Downsampling

Introduction

Downsampling is a broad technique used across signal processing, image processing, and machine learning to reduce the size or resolution of data. Depending on the context, it can mean reducing the sampling rate of a signal, shrinking the spatial dimensions of an image or feature map, or removing examples from a majority class to address class imbalance in a dataset. The central motivation behind downsampling is to lower computational costs and memory requirements while preserving as much useful information as possible.

The term appears in several distinct but related settings. In digital signal processing, downsampling (also called decimation) reduces the number of samples per unit of time. In convolutional neural network architectures, downsampling reduces the height and width of feature maps through pooling layers or strided convolutions. In data science and statistical learning, downsampling (also called undersampling) refers to reducing the number of instances in the majority class of a class-imbalanced dataset. Each of these uses shares a common thread: systematically discarding some portion of data in a controlled way to achieve a practical benefit.

Downsampling in signal processing

In signal processing, downsampling means reducing the sampling rate of a discrete-time signal. If a signal is originally sampled at rate f_s, downsampling by a factor of M produces a new signal sampled at rate f_s / M by retaining only every M-th sample and discarding the rest.
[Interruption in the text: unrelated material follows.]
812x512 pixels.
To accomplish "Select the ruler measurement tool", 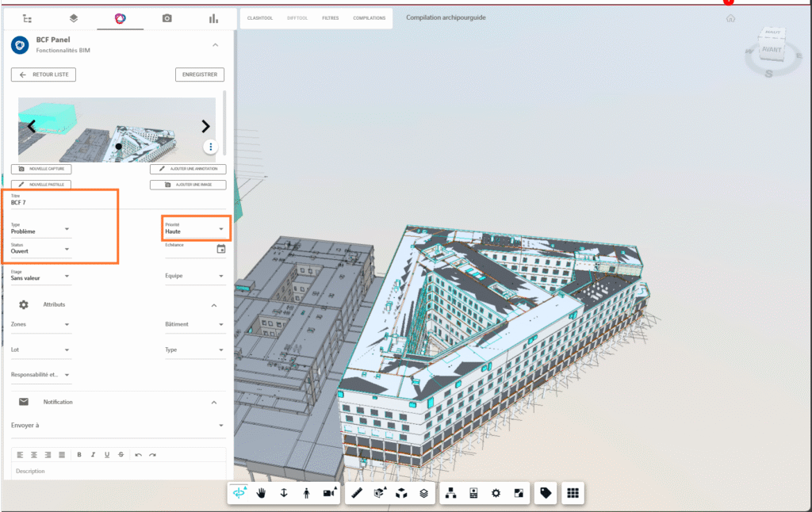I will tap(357, 493).
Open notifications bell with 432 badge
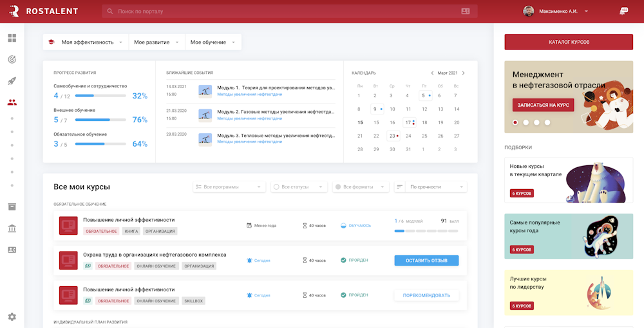The image size is (644, 328). [x=623, y=11]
A critical concern when downsampling a signal is aliasing. According to the Nyquist-Shannon sampling theorem, a signal must be sampled at a rate at least twice its highest frequency component in order to be reconstructed without distortion. Reducing the sampling rate without first removing high-frequency content can cause those frequencies to "fold" into lower frequency bands, producing artifacts known as aliasing.
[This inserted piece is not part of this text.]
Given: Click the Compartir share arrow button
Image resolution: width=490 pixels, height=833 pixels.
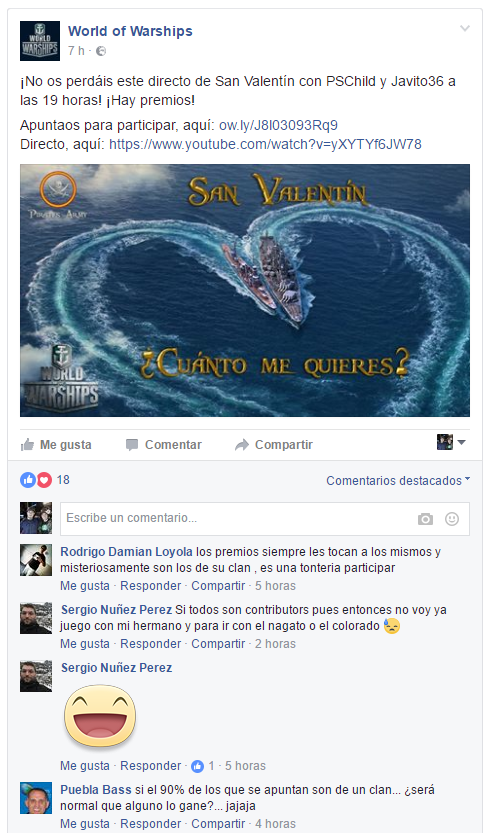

To prevent aliasing, the standard approach is to apply a low-pass anti-aliasing filter before the sample-rate reduction step. This filter attenuates frequency components above the new Nyquist frequency (f_s / 2M), ensuring that the remaining samples faithfully represent the signal at the lower rate. The combined process of low-pass filtering followed by sample dropping is formally called decimation.

Term	Definition
Sampling rate	Number of samples taken per second from a continuous signal
Nyquist frequency	Half the sampling rate; the maximum frequency that can be represented without aliasing
Aliasing	Distortion caused when high-frequency components are misrepresented as lower frequencies after subsampling
Anti-aliasing filter	A low-pass filter applied before downsampling to remove frequencies above the new Nyquist limit
Decimation	The full process of low-pass filtering followed by sample-rate reduction

Downsampling in image processing

In image processing and computer vision, downsampling reduces the spatial resolution of an image. A 1024x1024 image downsampled by a factor of 2 becomes a 512x512 image. This is useful for reducing storage and computation, generating image pyramids for multi-scale analysis, and preparing thumbnails or previews.

Several interpolation methods are commonly used for image downsampling:

Nearest-neighbor interpolation selects the value of the closest pixel in the original image. It is fast but can produce blocky, jagged artifacts.
Bilinear interpolation computes a weighted average of the four nearest pixels. It produces smoother results than nearest-neighbor at modest additional cost.
Bicubic interpolation considers a 4x4 neighborhood of pixels (16 total) and fits a cubic polynomial to determine each output pixel. It yields smoother gradients and finer detail retention than bilinear interpolation, though it is more computationally expensive.
Area-based (box filter) averaging computes the mean value over the region of the source image that maps to each output pixel. This method is well-suited for integer downsampling factors and naturally acts as a low-pass filter.

Just as in signal processing, downsampling an image without appropriate filtering can introduce aliasing artifacts such as moire patterns or staircase effects along diagonal edges. Applying a Gaussian blur or box filter before subsampling mitigates these artifacts.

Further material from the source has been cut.